Una donna si ammalava di epatite C, per l’infezione del virus HCV, a seguito di trasfusioni di sangue infetto praticate in ospedale nel 1982. Riceveva una prima diagnosi di epatopatia e poi, nel 1991 le era diagnosticata la cirrosi epatica. Presentata la domanda di indennizzo ai sensi della l. n. 210 del 1992, in seguito moriva. Il marito agiva in giudizio, come coniuge ed erede della paziente, nei confronti del Ministero della salute, domandandone la condanna al risarcimento dei danni patiti.

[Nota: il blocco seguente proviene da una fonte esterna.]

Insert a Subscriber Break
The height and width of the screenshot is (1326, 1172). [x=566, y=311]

La Corte territoriale riformava la sentenza del giudice di primo grado, che aveva rigettato la domanda per avvenuta prescrizione, ritenendo, in particolare, che la prescrizione doveva considerarsi interrotta con l’invio di alcune raccomandate da parte dell’attore e che non andava decurtato dalle spettanze risarcitorie l’indennizzo ex l. 210/1992, poiché non si era data dimostrazione dell’effettivo pagamento né del fatto che lo stesso fosse determinato nel suo preciso ammontare o determinabile in base a specifici dati, della cui prova è onerata la parte che eccepisce il lucrum. Perciò accoglieva la domanda di risarcimento del danno non patrimoniale. Avverso questo provvedimento il Ministero proponeva ricorso per cassazione.

Tra le censure avanzate, si prospetta la violazione degli artt. 1219 e 2943 c.c., poiché la Corte d’appello avrebbe errato ad escludere la decurtazione dell’indennizzo, ammesso dalla stessa parte istante come richiesto e corrisposto, il tutto senza informarsi presso gli uffici pubblici competenti.

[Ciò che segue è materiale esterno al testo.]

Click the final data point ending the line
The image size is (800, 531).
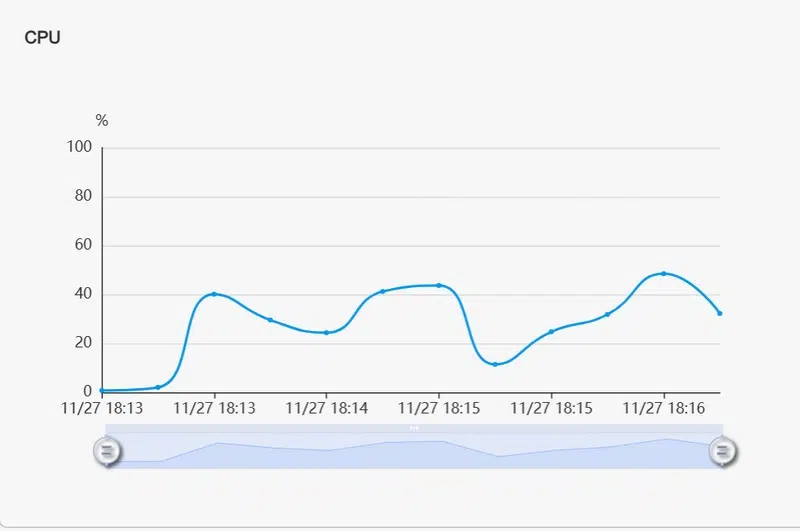coord(719,313)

La Cassazione rileva che la corresponsione dell’indennizzo è stata ammessa e accertata, nella decisione impugnata, tra l’altro affermata dall’attore stesso nella raccomandata interruttiva della prescrizione. Richiamando la giurisprudenza di legittimità, ribadisce poi che «l’utilizzo del potere di acquisire informazioni presso le competenti articolazioni amministrative non può obliterarsi immotivatamente, perché necessario a “rendere conseguente il rilievo officioso stesso, funzionale, a sua volta, a inibire un’ingiustificata locupletazione altrimenti risultata certa, sia pure non nella sua misura, e come tale non legittimamente validabile, sovrapponendo inammissibilmente l’indennizzo erariale, accertato come erogato, alla statuizione risarcitoria gravante sulla parte pubblica, ovvero alterando la conformazione delle spettanze quale oggettivamente prevista, nell’ipotesi, dall’ordinamento, con profili pubblicistici, così delimitandosi, in questo caso, anche il principio per cui, di regola, l’omesso esercizio del potere di acquisizione informativa in parola non è suscettibile di un sindacato di legittimità” (Cass., 30.1.2024, n. 2840)».

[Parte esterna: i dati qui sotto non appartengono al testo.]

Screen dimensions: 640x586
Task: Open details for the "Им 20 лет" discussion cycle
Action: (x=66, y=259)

La Cassazione precisa che, una volta dimostrata la liquidazione dell’indennizzo – cui si presume segua la percezione dello stesso – «il giudice di merito deve richiedere le necessarie informazioni alle competenti autorità amministrative». La verifica è imposta dai «profili pubblicistici implicati».

«La conclusione, che inoltre il giudice di merito potrà trarre anche all’esito dell’esperimento di mezzi istruttori officiosi quali l’interrogatorio libero – aggiunge – è coerente con la compiuta portata del principio di effettività della tutela, da ritenersi esteso anche ai soggetti pubblici che, con fondi comuni, assicurino complessivamente quella ai soggetti pregiudicati».

Pertanto il ricorso è accolto e la sentenza è cassata con rinvio.